Plus d’explication et d’autres textes sur marellewiki à la page PhotoPoem

quand la bombe est tombée…

quand la bombe est tombée, je cherchais du sens, je regardais l’agitation, je souffrais d’inutilité, je tendais la main pour vivre, je tendais la main simplement pour attirer leur regard, elle ne regardait pas ailleurs quand l’explosion l’a détruite, l’agitation n’avait pas plus de sens après, j’avais mal, je pleurais, je criais, j’ai regardé ses ruines se creuser sous le feu, le passé s’est enfui dans les flammes, les êtres ont fusionné avec la roche, inutile trace de leur passage, il ne me reste plus mes yeux pour pleurer, la bombe n’a pu effacer les images en moi, celle du ciel nuageux au-dessus des toits, celle de son visage amoureux, celle du mépris de mon frère quand j’ai décidé de tout quitter, j’ai trop de bruits dans ma tête, j’ai trop de ruines dans mon coeur pour oublier, j’ai trop d’images en moi pour accepter la mort, la délivrance s’est enfui comme la vue, maintenant je suis ému, je prends toutes les émotions en plein ventre, le moindre sentiment qui entre à proximité me touche à coeur, la musique chaotique des joies ou la sérénade des tristesses ainsi que le répétitif lamento de l’incertitude bouleverse mes neurones, je suis perdu dans un maelström d’émotions étrangères, et pourtant je dois traverser ces ruines pour toucher au-delà des rochers la certitude des peut-être.

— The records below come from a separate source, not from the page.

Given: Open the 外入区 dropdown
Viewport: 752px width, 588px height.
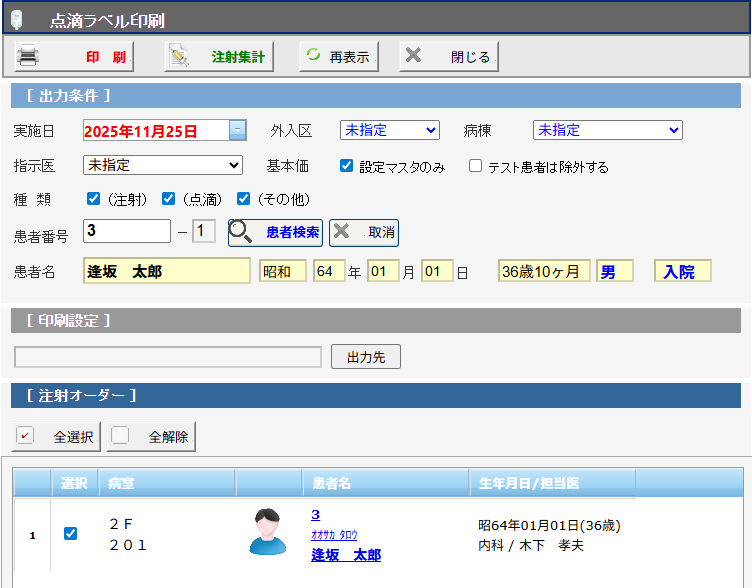Looking at the screenshot, I should tap(389, 130).
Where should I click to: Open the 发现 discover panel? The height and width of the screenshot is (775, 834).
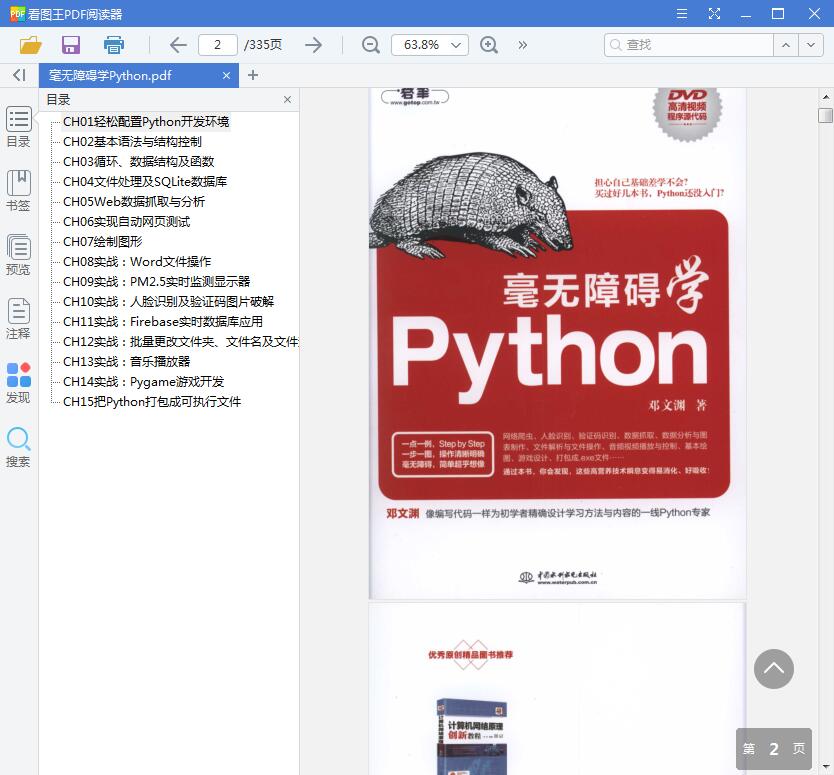pyautogui.click(x=18, y=380)
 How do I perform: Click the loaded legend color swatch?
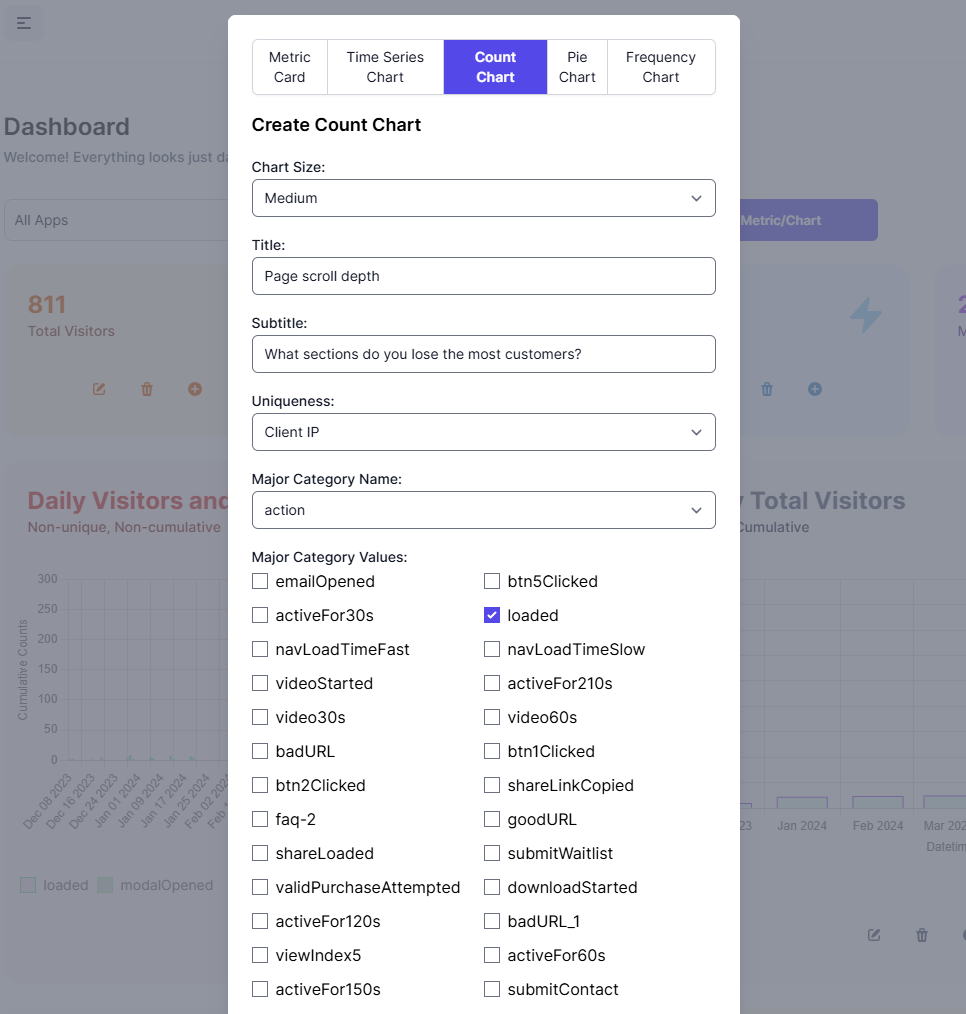(25, 885)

photo sleep du photoblog life inchoate

Pigment

Issue du noir, l’épaisseur bleu cherche une vie, être plus qu’un contraste au rouge, ronger le halo d’ombre pour happer de sa sensualité les rythmes de fuite, s’abstraire du reflet frissonnant, la pierre-glace cligne de l’oeil pour confondre notre désir nu, le rouge-fantasme n’est qu’une fictive amnésie, abstraits traits d’ombres intérieures qui dénient le glacial hors champs, ces sous-entendus rendent brûlant le pigment, cette matière irréelle plus forte que la chair humaine, ne pas se diluer dans le flou chromatique, la couleur s’efface dans le miroir de mon regard, grésillement morbide

Abstraction series I (1 of 7) du photoblog Pygment

Rage de mots

Je cherche la connexion des mots qui brilleront de mille feux,
je cherche la rage des phrases qui changeront les rires
je cherche l’ombre des verbes qui descilleront l’émotion
je cherche l’orage de mots qui défigurera enfin les apparences
je cherche l’or des verbes qui coulera d’un vrai scintillement
je cherche la vie des phrases qui respirera un peu de la fragilité
je cherche l’explosion des verbes qui intimeront le rire au tonnerre
je cherche l’entrelacement des mots qui froisseront l’intimité
je cherche l’abîme des phrases qui s’enfuiront plus loin que les ténèbres
je cherche l’idée des mots qui découvriront la crise joyeuse du voisinage
je cherche la phrase qui n’oubliera rien de son auteur
je cherche le verbe qui ne se brûlera pas que de mots
je cherche le mot qui ne se dénudera que pour la phrase.